Siemens iQ500 Çamaşır ve Kurutma makinesi, güncel yeni programları kolayca indirip tek dokunuşla kullanabilirsiniz. İhtiyaç değiştikçe çamaşır makineniz de sizinle birlikte kendini güncelliyor. Siemens’in en sevilen yanlarından biri, cihazların statik kalmaması. Yani bugün aldığınız çamaşır makinesi birkaç yıl sonra bile yeni özellikler kazanabiliyor. 



Siemens Home Connect üzerinden cihaza özel yeni yıkama ve kurutma programları indirebiliyorsunuz. Mevsimsel ihtiyaçlar, moda olan yeni kumaş türleri, spor kıyafetlerin gelişmesi… Ne değişirse değişsin, makineniz hep güncel kalıyor. 

Tıpkı telefonunuza uygulama güncellemesi indirir gibi çamaşır ve kurutma makineniz de güncellemelerle değişen yaşam tarzınıza ayak uyduruyor. 

Akıllı deterjan yönetimi: i-Dos ile her yıkamada doğru ölçü 

Makineyi tamamen doldurunca veya tek parça kıyafeti makineye attığınızda ne kadar deterjan koyacağınızı bilemiyor olabilirsiniz. İşte tam bu noktada i-Dos Deterjan Tarama teknolojisi devreye giriyor. Siemens Home Connect üzerinden şişelerin barkodunu okutup su sertliği ve deterjan yoğunluğunu makineye iletiyor, i-Dos ise her yıkamada doğru miktarı otomatik olarak ayarlıyor. Üstelik Siemens Home Connect uygulaması, deterjan seviyesini takip ederek deterjanınız tükenmeden önce size haber veriyor. Tek yapmanız gereken uygulamayı telefonunuza yüklemek ve çamaşır makinenizi uygulamaya bağlamak. 

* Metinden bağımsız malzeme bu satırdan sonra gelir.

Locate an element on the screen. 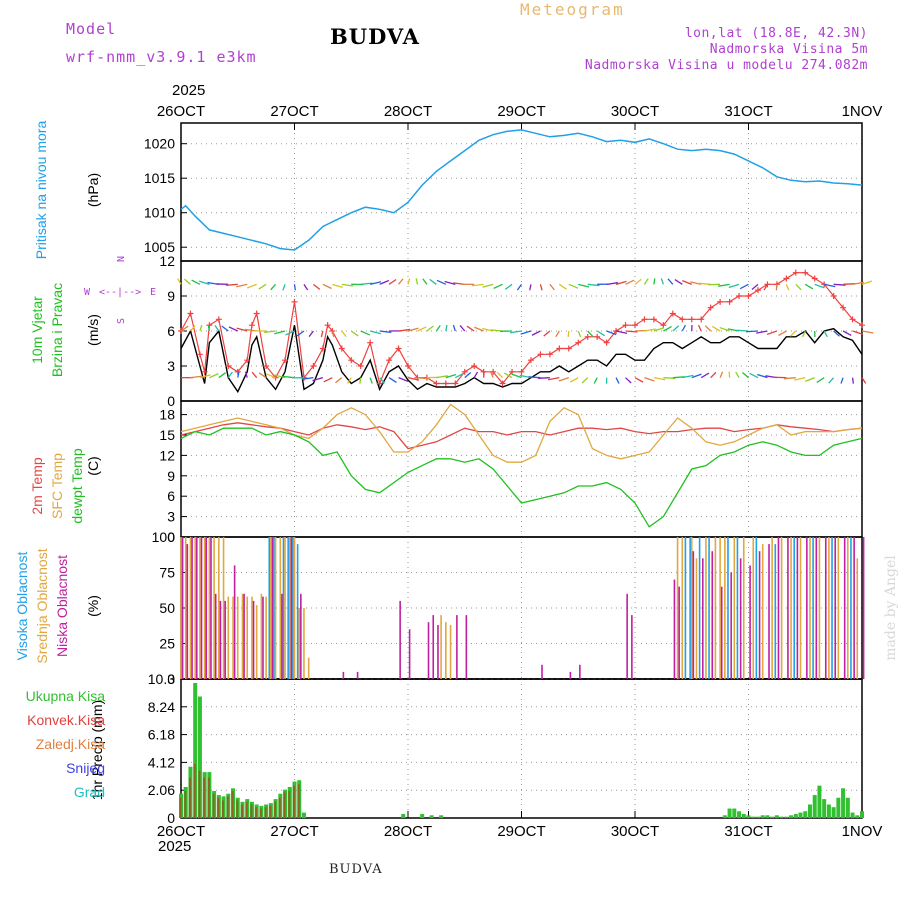  temp-sfc-line is located at coordinates (522, 433).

stainRemoval teknolojisi: Zorlu lekelerle inatlaşmayı unutun 

Çay, yağ, makyaj, çikolata lekeleri… Gün içinde fark etmeden üzerinize bulaşan lekeler artık kâbus olmaktan çıkıyor. Siemens iQ500 çamaşır makinesi ile stainRemoval teknolojisi devreye giriyor. Tek bir dokunuşla çay, yağ, kozmetik veya günlük hayatta karşılaştığınız diğer zor lekeler için özel programları aktif edebilirsiniz. 

Siemens Home Connect uygulaması sayesinde daha fazla leke türünü ve bunlar için geliştirilmiş özel programları keşfetmek de mümkün. Yani sadece “lekeyi çıkar” demekle kalmıyor, sizin için en doğru yıkama programını da otomatik olarak öneriyor. Böylece hem lekelerle uğraşmak zorunda kalmıyor hem de giysilerinizin ömrünü koruyorsunuz. 

Artık çocuğunuza yemek yedirirken dökülen yemek lekeleri, kahve kazaları ya da mutfakta sıçrayan yağ lekeleri sizi endişelendirmiyor. stainRemoval, günlük hayatın getirdiği küçük sürprizlere karşı en güvenilir yardımcınız oluyor. 

Siemens iQ500 çamaşır ve kurutma makineleri, artık sadece kıyafetlerinizi temizleyen makineler değil; size zaman, konfor ve güven veren akıllı iş ortaklarınızdır. Ütüye harcadığınız vakti kendinize ayırın, lekelerle uğraşmayı unutun ve teknolojinin yaşam alanınıza uyumunun keyfini yaşayın.

*Bu yazı Siemens’in katkılarıyla hazırlanmıştır.